La leyenda cuenta que el del magnate John Jacob Astor fue uno de los primeros –o incluso el primero– en ser identificado tras el hundimiento del barco que no podía hundirse, el 22 de abril. Le ayudó que las iniciales de su nombre apareciesen bordadas en su chaqueta y el característico reloj de oro que siempre llevaba consigo. Era el más rico a bordo de la embarcación y entre sus efectos personales se encontraban unas 3.000 libras entre billetes y cheques.

Un destino muy diferente fue el que corrió el conocido hasta hace relativamente poco como el “niño desconocido”, un pequeño rubio de apenas dos años. Este se convirtió en uno de los grandes misterios del Titanic tras ser recuperado del agua en los primeros días de investigación y no ser reclamado. Su cuerpo pasó casi un siglo enterrado en Halifax bajo una lápida sin nombre. En 2011, no obstante, un grupo de investigadores certificó a través de pruebas de ADN que se trataba del inglés Sidney Leslie Goodwin y no Gösta Leonard Pålsson, cuyo nombre también se había barajado, o alguno de los muchos otros niños que diferentes familias habían reclamado a lo largo del último siglo. ¿Adivinan? Viajaba en tercera clase.

Los estudiosos del malogrado barco no son capaces de ponerse de acuerdo en si hay restos humanos en el interior de las ruinas que fueron localizados a mediados de los años 80, como recordaba un reportaje publicado en ‘The New York Times’. El director de la agencia marítima Nacional Oceanic and Atmospheric Administration, James P. Delgado, publicó una instantánea de una pierna para defender su tesis de que, puesto que aún hay cadáveres que reposan en el fondo del mar, debe dedicarse un esfuerzo extra a protegerlo de potenciales profanadores de tumbas y ladrones de tesoros.
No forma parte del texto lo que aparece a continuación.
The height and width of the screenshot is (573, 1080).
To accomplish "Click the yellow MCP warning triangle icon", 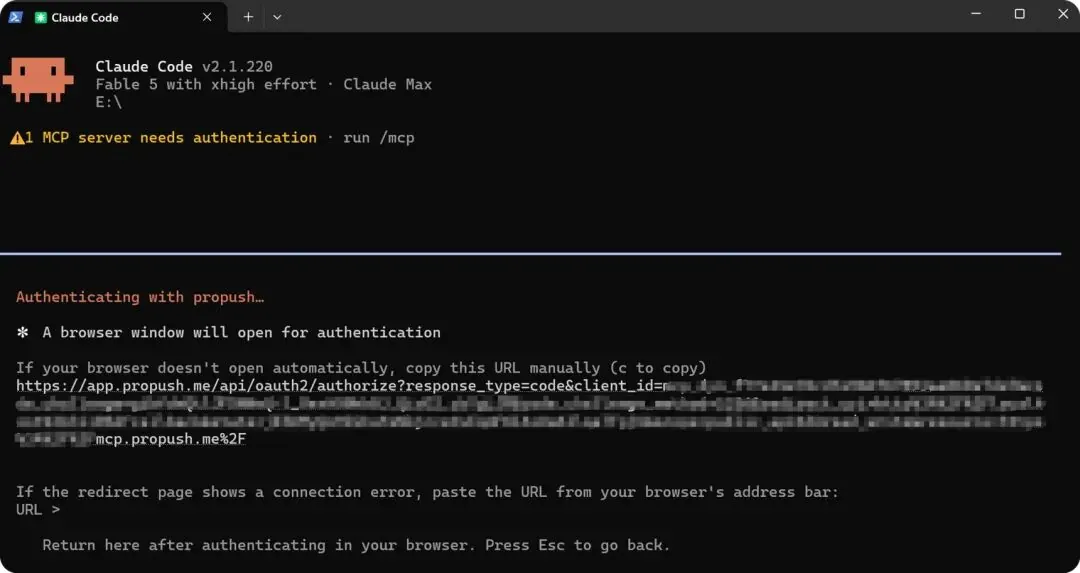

Frente a ellos se encuentran otros ilustres divulgadores del ‘Titanic’ como el director de cine James Cameron, que asegura que en sus 33 visitas al fondo del océano para rodar tanto su célebre largometraje como el documental 3D ‘Misterios del Titanic’ (2003) nunca ha visto nada que se pareciese a un resto humano. Zapatos o ropas, sí, pero jamás un cadáver. Quizá algún reloj que, como los de todos los cadáveres que fueron hallados en los días posteriores a la tragedia, marcarían una hora entre las 02:00 de la madrugada y las 02:20, momento en el que el transatlántico se terminó de hundir.

Los cuerpos de los 150 viajeros no reclamados descansan ahora en tres cementerios de Halifax: Monte de los Olivos, Barón de Hirsch y Fairview Lawan. En sus lápidas aún figura el espacio en blanco que White Star Line dejó en caso de que fuesen identificados algún día. No ocurriría en ninguno de los 150 casos, salvo uno: el del pequeño que durante nueve décadas durmió bajo un signo que rezaba “A la memoria del niño desconocido cuyos restos fueron recuperados después del desastre del Titanic, 15 de abril, 1912”.